■ Instructions to follow: Across these entries, how many lines contain the word "label"? Answer with only the number.

*** Begin section ***

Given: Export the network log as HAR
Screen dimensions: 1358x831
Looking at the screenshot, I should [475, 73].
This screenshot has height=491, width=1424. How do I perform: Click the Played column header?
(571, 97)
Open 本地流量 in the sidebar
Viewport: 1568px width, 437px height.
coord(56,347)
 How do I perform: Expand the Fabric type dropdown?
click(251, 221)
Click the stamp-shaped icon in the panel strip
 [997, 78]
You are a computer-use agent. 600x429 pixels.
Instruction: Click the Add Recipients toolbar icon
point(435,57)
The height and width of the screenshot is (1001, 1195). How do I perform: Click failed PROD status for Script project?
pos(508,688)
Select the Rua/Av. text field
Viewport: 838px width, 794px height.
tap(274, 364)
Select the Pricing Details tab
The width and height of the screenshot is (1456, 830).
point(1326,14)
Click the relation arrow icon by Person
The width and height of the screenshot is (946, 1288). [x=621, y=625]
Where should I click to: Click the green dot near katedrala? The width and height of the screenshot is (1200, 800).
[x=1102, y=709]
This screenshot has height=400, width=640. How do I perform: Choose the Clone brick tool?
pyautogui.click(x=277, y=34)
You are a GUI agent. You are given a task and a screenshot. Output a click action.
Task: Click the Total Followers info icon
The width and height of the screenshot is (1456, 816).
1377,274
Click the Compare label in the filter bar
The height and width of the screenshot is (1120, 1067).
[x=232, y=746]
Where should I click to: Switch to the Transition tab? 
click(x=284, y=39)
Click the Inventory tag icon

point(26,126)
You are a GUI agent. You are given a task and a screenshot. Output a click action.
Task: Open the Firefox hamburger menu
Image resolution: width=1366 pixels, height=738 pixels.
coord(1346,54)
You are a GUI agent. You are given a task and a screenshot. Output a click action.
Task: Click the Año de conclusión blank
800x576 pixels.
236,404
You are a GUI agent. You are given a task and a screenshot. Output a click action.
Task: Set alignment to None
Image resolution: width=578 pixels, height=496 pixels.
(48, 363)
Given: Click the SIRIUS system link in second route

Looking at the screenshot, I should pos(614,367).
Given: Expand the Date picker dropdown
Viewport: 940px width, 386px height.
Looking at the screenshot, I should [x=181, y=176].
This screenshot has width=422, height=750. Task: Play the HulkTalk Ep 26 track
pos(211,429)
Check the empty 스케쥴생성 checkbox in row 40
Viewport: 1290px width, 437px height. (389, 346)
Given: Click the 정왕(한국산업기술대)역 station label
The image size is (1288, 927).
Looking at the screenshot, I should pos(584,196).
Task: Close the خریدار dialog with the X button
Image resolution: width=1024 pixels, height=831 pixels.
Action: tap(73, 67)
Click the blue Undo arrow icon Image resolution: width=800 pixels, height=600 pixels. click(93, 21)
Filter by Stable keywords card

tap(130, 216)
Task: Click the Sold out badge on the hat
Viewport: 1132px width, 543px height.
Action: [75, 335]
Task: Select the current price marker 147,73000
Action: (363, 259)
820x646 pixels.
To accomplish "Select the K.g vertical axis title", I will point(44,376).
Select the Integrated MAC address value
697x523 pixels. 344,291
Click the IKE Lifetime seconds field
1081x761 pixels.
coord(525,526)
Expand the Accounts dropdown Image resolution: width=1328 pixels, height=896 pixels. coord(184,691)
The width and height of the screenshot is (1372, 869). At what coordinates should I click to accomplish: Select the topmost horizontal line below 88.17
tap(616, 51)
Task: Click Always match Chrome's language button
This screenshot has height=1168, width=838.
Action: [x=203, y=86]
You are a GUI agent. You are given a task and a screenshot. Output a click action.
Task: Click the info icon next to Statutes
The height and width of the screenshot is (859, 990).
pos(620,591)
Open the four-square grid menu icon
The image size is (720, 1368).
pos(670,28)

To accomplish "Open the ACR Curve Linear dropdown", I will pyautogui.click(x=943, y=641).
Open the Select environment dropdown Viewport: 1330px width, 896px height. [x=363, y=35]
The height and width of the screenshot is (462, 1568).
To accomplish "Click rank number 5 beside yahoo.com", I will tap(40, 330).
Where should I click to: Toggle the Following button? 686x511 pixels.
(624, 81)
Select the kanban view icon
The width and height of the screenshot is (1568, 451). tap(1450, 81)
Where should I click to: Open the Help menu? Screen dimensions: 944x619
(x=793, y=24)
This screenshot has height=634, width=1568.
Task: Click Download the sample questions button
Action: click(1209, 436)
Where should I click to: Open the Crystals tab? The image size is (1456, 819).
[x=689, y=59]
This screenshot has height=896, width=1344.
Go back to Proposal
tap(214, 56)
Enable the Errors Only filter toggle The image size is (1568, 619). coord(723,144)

*** End section ***

■ Response to this task: 2